Il faut bien que vous compreniez que si Santé publique France a fini par se décider de réaliser son travail de vérification, c’est uniquement grâce à la médiatisation assurée par Madame Emmanuelle Amar à propos de ses travaux ayant conduit à lier cette multiplication des naissances de bébés sans bras à la présence de pesticides dans les champs autour des habitations. Sans ce scandale, l’État aurait continué à payer ces incapables de Santé publique France avec l’argent du contribuable pour nous expliquer que tout va bien, et que nous pouvions dormir tranquilles.

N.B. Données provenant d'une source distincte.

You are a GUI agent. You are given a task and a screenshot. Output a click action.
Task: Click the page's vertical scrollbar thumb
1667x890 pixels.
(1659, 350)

Ce travail d’investigation et de recherche aurait dû être réalisé depuis belle lurette, malheureusement nous sommes gouvernés par des traîtres et des sociopathes.


Le directeur de l’agence nationale de santé publique a répondu aux questions du « Parisien ».  

Après la découverte de onze nouveaux cas de bébé nés sans bras dans l’Ain, Santé publique France va « vérifier tous les cas suspects », a annoncé le directeur de l’agence, François Bourdillon, dans un entretien accordé au Parisien, mardi 30 octobre. Au total, 18 cas d’enfants nés avec des malformations depuis 2000 ont été identifiés dans le département.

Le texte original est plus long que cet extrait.